Machine learning (and more specifically, deep learning) techniques are recognized for their ability to obtain high accuracy for a variety of classification problems. Deep learning models are more complex than most traditional models and often have thousands of parameters and commensurately require more labeled training data. Obtaining this data can be an expensive and time-consuming process, and often requires domain experts to help with the labeling process. Many areas of machine learning that are motivated by this bottleneck could be broadly categorized into four areas: active learning, semi-supervised learning, weak supervision and transfer learning. Snorkel belongs to the weak supervision class and is effective for tasks like natural language processing. The basic idea is to allow users to provide supervision at a higher level than case-by-case labeling, and then to use various statistical techniques to deal with the noisier labels that are obtained. Working with domain experts, the Snorkel team has found that this type of supervision is easier and faster to provide. And surprisingly, by getting large volumes of lower-quality supervision in this way, one can train higher-quality models at a fraction of the time and cost.

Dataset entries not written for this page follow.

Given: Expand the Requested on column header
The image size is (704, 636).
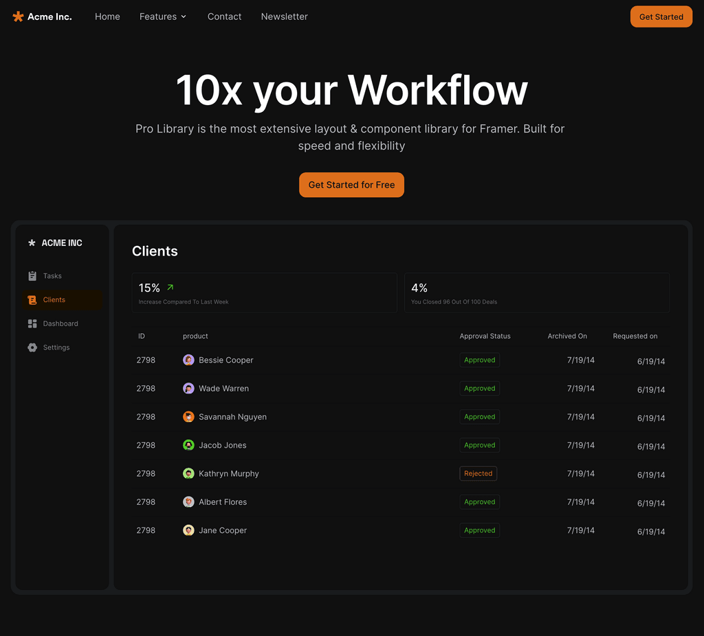Looking at the screenshot, I should [x=635, y=336].
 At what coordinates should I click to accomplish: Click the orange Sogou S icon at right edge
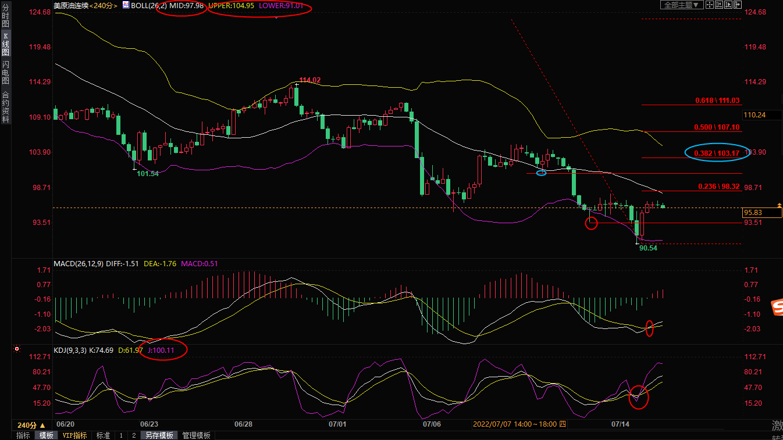point(777,308)
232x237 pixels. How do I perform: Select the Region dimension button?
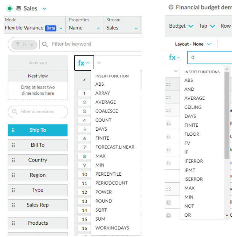click(38, 175)
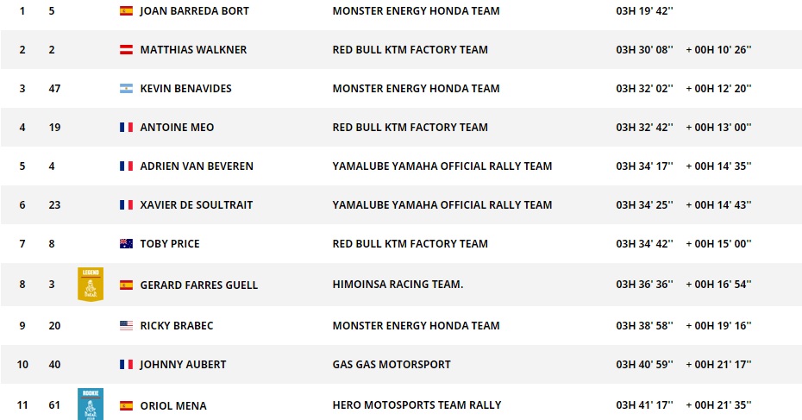Click the Spanish flag beside Joan Barreda Bort
Image resolution: width=802 pixels, height=420 pixels.
pyautogui.click(x=126, y=11)
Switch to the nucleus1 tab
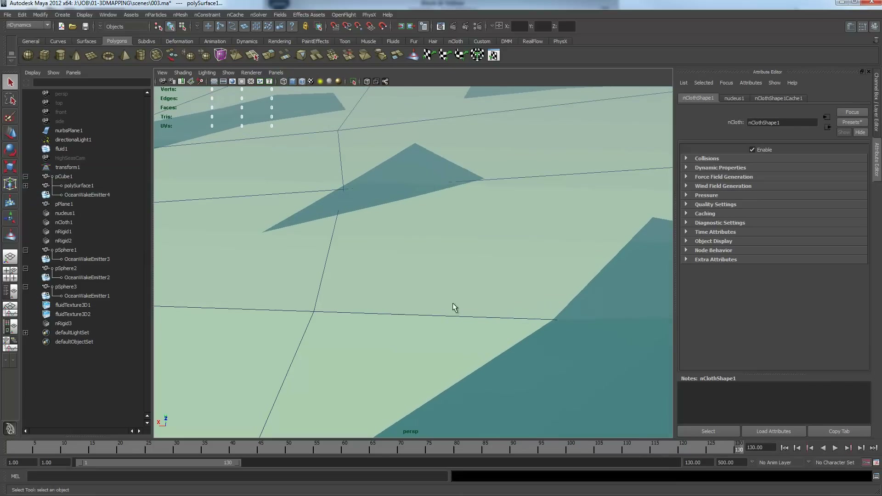The image size is (882, 496). [x=734, y=98]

Snorkel is a system built around the data programming paradigm for rapidly creating, modeling, and managing training data. It lets one use weak supervision sources like heuristics, external knowledge bases, crowdsourced labels, and more. These are called weak supervision sources because they may be limited in accuracy and coverage. All of these get combined in a principled manner to produce a set of probability-weighted labels. The end model is then trained on the generated labels.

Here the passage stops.